--- Provided records Enclosed Below ---

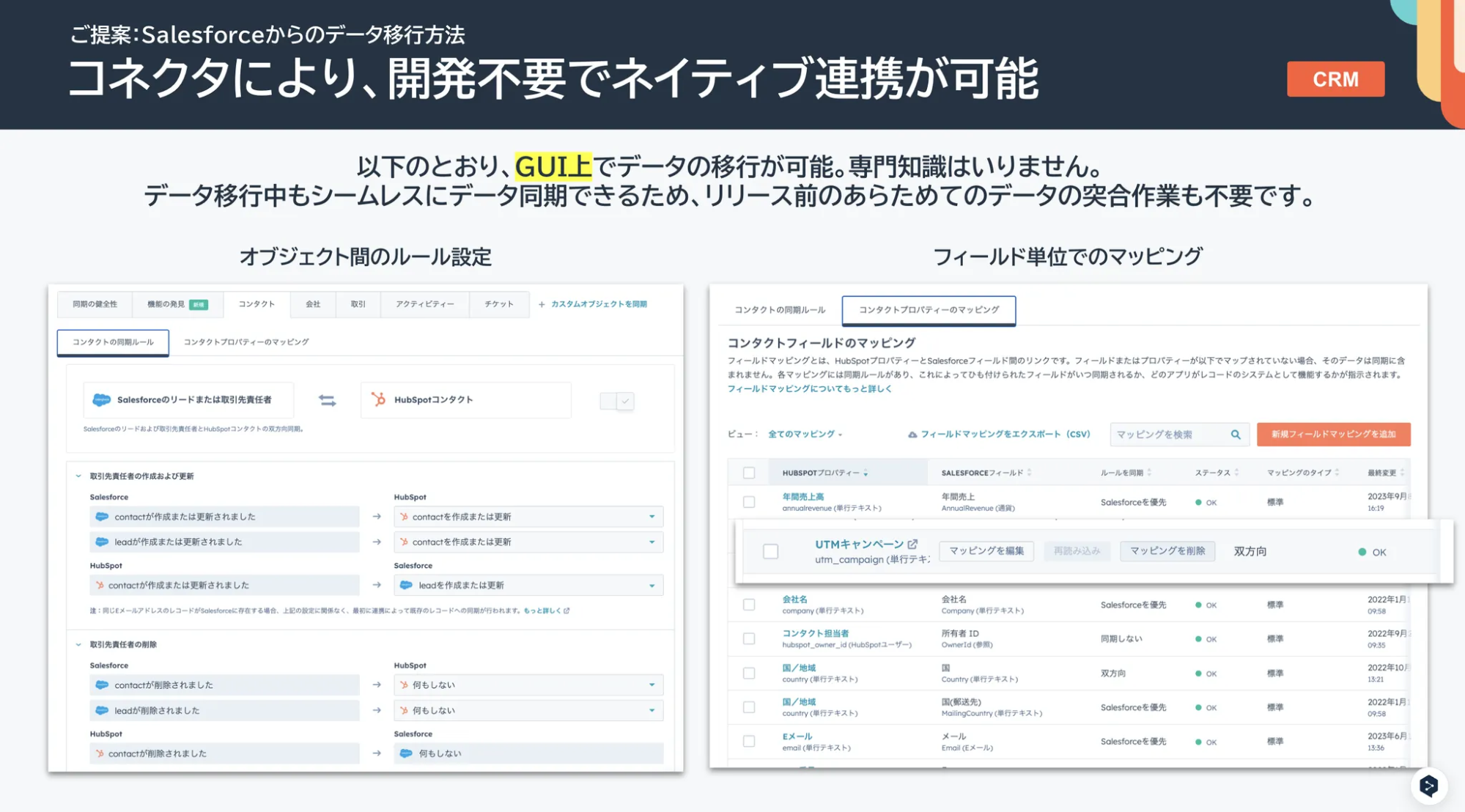Toggle the sync rule switch beside HubSpotコンタクト
This screenshot has height=812, width=1465.
coord(616,401)
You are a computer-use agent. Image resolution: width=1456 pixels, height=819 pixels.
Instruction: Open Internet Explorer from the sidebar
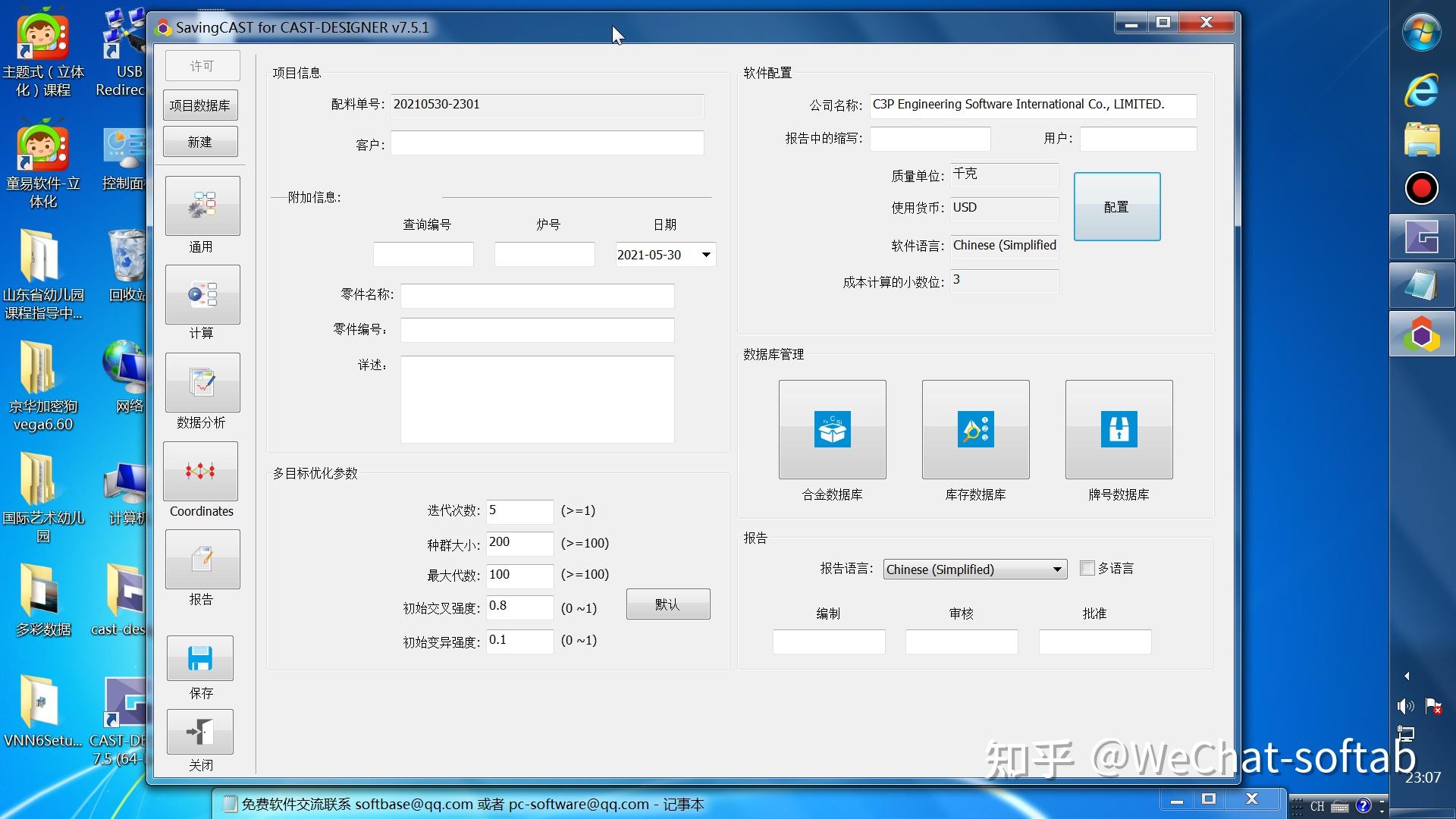point(1421,89)
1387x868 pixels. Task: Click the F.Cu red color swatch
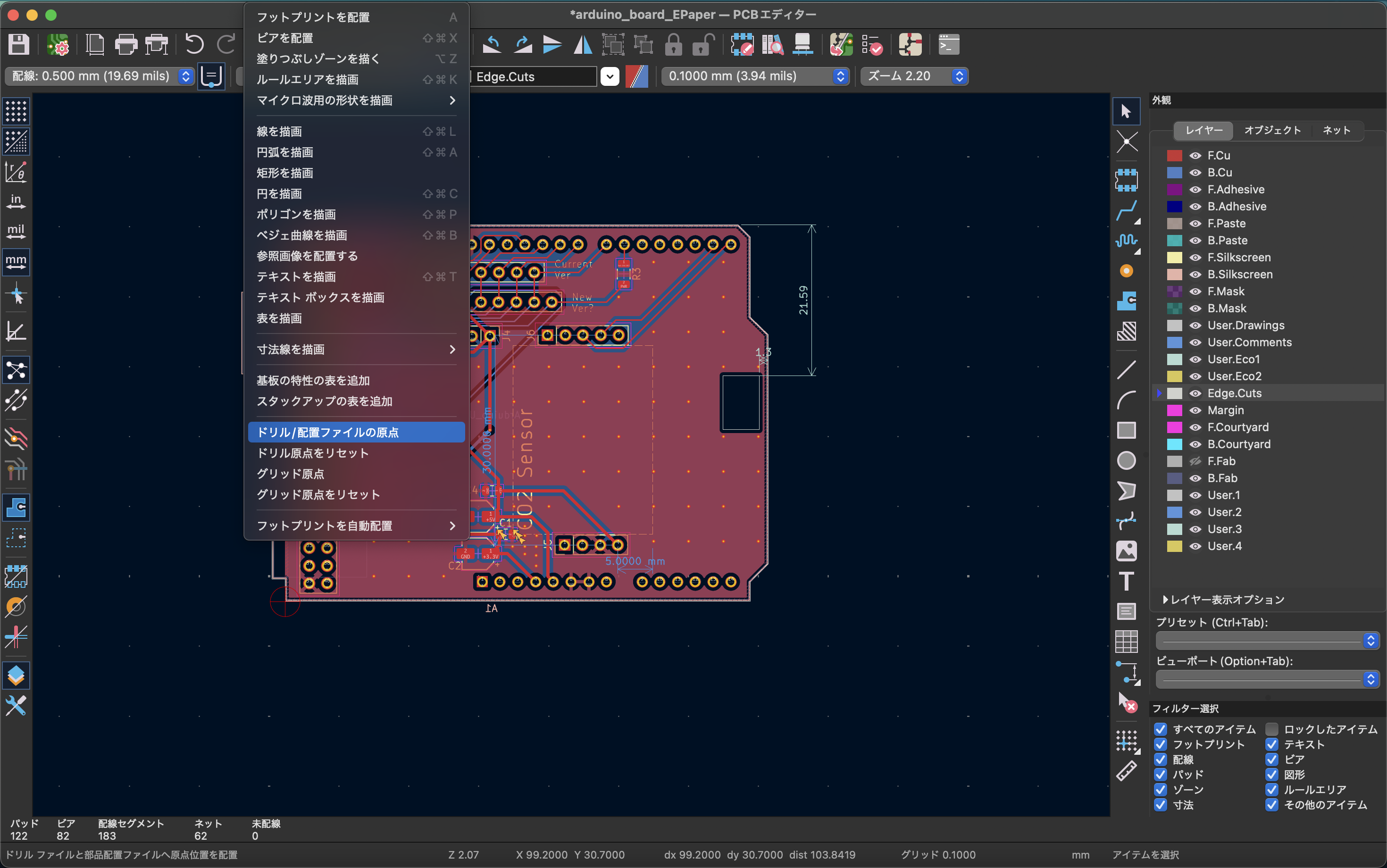(x=1175, y=156)
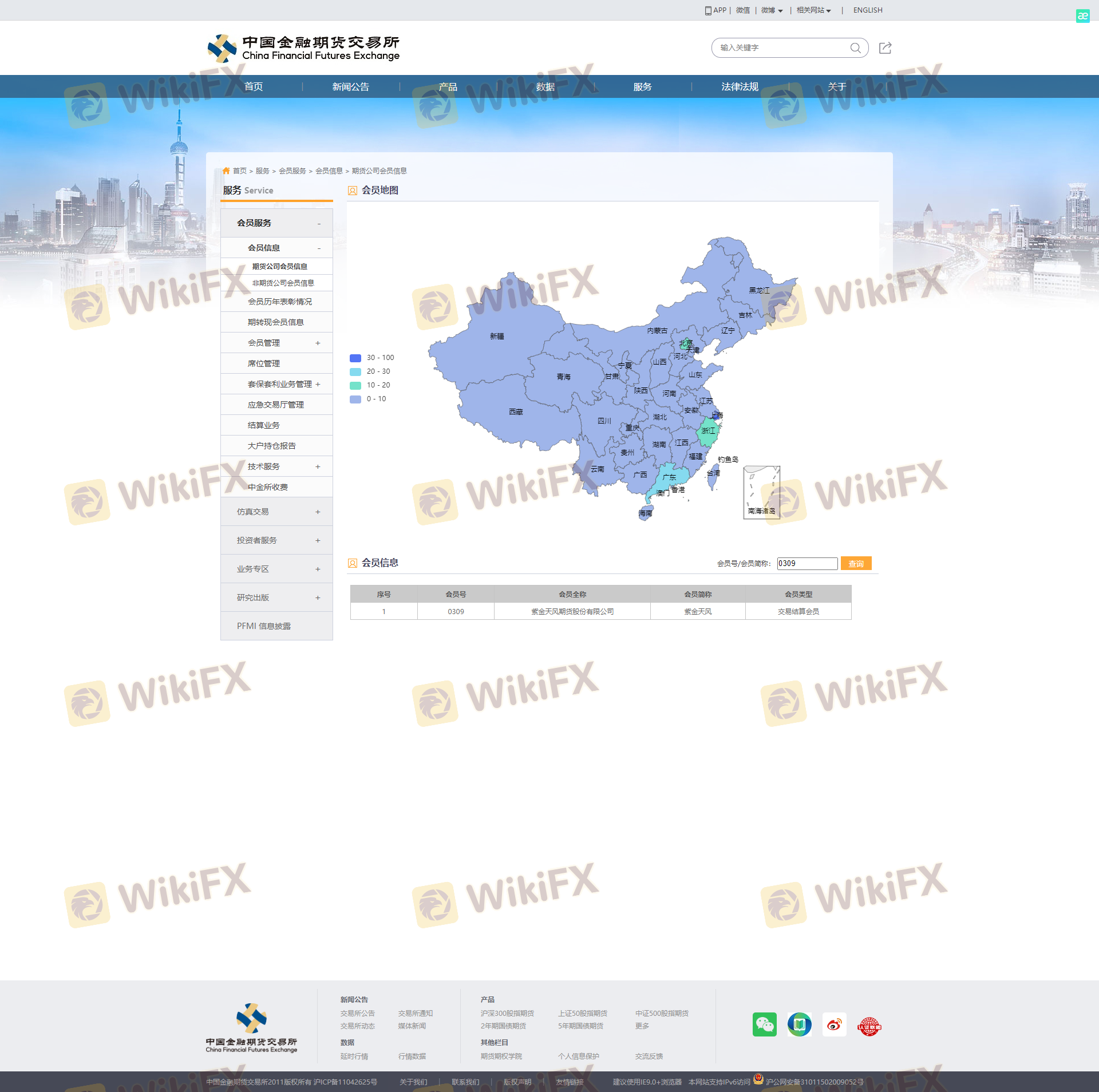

--- End of Enclosed Provided records ---

▸ **Exercise prompt**:
Exactly the lines from the one that contains "Instruction: Open Internet" to the last line of the data, both included, should be set down, and no pictures should appear among them.

▸ **Problem solution**:
Instruction: Open Internet Explorer from the sidebar
point(1421,89)
1387x868 pixels. Task: Click the F.Cu red color swatch
(x=1175, y=156)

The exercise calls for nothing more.